* **Supplied material**:
-.-.-

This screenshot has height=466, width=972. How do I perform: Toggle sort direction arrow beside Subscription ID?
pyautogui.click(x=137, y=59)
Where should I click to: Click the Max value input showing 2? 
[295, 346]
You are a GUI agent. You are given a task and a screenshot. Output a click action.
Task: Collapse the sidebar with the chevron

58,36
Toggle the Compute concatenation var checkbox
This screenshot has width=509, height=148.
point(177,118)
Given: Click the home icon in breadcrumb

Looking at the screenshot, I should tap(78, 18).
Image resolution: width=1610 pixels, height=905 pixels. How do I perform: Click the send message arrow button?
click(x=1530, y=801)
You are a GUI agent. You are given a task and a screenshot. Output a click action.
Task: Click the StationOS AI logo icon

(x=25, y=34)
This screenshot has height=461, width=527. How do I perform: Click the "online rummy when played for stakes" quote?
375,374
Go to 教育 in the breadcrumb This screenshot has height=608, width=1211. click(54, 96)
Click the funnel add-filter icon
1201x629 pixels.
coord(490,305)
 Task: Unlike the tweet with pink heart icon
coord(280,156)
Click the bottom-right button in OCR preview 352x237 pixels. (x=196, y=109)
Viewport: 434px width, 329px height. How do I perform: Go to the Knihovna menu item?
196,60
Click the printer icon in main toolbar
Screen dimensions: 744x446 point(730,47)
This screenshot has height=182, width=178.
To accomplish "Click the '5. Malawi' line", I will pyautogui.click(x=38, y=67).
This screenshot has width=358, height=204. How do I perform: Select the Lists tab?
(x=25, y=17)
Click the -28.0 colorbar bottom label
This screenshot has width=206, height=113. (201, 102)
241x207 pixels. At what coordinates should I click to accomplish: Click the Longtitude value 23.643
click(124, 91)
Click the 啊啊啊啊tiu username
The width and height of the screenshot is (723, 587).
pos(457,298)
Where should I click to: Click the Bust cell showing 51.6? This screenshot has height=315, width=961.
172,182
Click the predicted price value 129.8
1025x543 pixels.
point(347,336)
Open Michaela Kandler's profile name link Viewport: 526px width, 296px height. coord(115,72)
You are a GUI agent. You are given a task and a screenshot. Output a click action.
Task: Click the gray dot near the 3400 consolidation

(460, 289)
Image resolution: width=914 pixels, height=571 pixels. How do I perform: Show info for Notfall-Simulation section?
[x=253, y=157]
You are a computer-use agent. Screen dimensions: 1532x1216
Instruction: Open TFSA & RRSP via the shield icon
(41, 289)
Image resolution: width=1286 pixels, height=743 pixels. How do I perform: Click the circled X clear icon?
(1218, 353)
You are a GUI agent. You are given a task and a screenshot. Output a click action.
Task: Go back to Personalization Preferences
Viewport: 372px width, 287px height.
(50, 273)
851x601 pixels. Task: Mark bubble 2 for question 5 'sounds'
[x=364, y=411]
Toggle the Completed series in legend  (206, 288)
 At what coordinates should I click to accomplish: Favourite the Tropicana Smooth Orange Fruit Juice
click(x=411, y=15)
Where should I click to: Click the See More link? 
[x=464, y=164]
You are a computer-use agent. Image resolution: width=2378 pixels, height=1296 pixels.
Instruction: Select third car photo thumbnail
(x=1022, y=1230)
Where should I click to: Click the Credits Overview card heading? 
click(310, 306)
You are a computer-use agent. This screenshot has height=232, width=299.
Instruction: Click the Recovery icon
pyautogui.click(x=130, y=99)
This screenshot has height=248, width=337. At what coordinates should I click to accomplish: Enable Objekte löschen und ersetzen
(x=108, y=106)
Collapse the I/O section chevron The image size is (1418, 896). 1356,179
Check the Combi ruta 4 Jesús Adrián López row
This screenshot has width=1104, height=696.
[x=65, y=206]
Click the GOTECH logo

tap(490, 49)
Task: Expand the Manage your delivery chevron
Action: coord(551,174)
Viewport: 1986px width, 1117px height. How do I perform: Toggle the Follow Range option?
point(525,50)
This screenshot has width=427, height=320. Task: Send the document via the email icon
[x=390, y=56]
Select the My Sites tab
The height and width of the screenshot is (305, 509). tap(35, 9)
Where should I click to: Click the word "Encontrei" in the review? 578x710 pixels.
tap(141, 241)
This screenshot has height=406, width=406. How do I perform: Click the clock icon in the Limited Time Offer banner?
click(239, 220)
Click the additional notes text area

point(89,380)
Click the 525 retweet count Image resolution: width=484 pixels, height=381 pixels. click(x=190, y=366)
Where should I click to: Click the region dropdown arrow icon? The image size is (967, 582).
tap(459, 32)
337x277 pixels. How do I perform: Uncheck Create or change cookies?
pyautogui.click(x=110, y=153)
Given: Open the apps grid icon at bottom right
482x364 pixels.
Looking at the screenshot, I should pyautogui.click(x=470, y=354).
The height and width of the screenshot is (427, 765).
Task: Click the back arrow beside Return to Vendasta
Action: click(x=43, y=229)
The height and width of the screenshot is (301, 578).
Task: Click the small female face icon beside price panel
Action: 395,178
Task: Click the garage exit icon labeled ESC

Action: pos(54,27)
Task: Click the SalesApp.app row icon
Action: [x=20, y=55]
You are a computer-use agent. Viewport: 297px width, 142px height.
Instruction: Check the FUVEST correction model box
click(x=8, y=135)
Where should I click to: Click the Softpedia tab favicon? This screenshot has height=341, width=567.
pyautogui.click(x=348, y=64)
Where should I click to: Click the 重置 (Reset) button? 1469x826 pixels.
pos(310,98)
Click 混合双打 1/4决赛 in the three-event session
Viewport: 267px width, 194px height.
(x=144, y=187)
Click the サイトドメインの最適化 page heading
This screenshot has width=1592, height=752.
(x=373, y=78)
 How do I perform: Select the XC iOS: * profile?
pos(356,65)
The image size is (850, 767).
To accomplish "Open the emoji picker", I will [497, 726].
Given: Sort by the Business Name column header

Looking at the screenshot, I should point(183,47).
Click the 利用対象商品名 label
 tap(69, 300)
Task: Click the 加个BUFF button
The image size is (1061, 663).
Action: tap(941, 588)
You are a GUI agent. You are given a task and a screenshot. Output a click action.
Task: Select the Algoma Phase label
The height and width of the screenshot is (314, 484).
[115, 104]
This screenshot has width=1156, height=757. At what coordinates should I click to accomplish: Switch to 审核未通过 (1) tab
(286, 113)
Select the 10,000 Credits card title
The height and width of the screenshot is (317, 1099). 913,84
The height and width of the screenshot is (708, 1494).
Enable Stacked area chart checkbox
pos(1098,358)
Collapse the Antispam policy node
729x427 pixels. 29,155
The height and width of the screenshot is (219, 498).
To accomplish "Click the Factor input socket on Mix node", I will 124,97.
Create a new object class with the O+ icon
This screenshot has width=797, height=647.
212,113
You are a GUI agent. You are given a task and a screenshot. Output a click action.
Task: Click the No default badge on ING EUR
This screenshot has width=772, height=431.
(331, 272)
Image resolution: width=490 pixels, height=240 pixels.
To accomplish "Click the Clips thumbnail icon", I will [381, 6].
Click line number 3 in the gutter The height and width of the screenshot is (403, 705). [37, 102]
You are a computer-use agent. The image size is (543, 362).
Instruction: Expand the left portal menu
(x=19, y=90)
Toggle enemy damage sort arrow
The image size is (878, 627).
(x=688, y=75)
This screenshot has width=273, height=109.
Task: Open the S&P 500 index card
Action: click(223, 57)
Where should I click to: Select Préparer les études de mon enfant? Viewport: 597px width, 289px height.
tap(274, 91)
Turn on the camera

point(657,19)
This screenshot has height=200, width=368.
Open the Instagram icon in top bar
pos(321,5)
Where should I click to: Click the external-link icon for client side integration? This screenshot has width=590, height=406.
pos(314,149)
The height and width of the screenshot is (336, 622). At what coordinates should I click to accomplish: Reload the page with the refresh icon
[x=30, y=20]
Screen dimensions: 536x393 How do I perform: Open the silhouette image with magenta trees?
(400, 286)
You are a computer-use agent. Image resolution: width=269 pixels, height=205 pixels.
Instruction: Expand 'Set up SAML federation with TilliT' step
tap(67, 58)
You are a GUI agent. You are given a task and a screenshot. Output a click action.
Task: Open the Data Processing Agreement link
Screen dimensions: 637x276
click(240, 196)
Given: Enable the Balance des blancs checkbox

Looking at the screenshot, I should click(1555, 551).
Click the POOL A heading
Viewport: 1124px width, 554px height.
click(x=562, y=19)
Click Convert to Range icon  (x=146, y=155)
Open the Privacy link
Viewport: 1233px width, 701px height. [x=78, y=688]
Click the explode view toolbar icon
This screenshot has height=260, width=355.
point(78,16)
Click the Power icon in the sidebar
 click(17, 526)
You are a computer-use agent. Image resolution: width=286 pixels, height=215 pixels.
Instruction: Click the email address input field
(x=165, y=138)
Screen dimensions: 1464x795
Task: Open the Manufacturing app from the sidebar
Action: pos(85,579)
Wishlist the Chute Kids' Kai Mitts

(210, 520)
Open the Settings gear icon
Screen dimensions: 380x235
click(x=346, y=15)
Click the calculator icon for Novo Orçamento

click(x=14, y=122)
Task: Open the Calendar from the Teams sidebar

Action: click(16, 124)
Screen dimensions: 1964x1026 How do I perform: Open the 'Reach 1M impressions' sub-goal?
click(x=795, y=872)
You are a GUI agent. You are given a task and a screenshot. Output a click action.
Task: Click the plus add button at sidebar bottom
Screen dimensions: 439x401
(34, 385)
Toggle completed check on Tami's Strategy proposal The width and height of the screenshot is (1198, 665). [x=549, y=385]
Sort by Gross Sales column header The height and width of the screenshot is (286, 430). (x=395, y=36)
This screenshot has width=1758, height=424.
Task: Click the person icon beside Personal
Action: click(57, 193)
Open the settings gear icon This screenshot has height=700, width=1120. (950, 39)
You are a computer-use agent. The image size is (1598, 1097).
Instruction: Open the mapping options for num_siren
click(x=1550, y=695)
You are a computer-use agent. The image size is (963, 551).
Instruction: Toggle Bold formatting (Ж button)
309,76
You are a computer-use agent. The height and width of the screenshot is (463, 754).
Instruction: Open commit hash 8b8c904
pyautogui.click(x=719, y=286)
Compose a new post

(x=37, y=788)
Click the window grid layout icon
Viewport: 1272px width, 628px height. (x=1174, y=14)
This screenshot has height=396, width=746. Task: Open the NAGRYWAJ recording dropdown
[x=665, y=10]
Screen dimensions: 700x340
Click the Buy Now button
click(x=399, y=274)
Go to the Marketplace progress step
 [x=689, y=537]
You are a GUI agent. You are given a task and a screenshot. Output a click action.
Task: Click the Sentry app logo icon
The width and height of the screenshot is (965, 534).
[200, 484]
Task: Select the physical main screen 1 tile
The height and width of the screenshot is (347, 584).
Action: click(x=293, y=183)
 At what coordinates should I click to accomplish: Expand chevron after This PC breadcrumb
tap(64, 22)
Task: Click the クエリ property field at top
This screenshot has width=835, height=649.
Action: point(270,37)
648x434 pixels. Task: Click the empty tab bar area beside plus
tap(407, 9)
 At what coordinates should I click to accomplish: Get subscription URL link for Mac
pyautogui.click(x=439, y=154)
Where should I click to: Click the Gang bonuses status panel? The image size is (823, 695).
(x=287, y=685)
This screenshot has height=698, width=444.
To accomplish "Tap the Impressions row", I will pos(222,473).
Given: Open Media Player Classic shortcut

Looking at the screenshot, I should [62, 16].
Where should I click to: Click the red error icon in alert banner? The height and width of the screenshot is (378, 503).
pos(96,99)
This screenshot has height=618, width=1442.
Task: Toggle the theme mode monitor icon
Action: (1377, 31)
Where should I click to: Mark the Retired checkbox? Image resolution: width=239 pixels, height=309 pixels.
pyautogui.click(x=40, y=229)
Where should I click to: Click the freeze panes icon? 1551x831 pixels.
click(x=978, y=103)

-.-.-

* **Task prompt**: Copy verbatim the items from the line containing "This screenshot has height=698, width=444." through the end of the items, both ends included.

* **Exercise solution**:
This screenshot has height=698, width=444.
To accomplish "Tap the Impressions row", I will pos(222,473).
Given: Open Media Player Classic shortcut

Looking at the screenshot, I should [62, 16].
Where should I click to: Click the red error icon in alert banner? The height and width of the screenshot is (378, 503).
pos(96,99)
This screenshot has height=618, width=1442.
Task: Toggle the theme mode monitor icon
Action: (1377, 31)
Where should I click to: Mark the Retired checkbox? Image resolution: width=239 pixels, height=309 pixels.
pyautogui.click(x=40, y=229)
Where should I click to: Click the freeze panes icon? 1551x831 pixels.
click(x=978, y=103)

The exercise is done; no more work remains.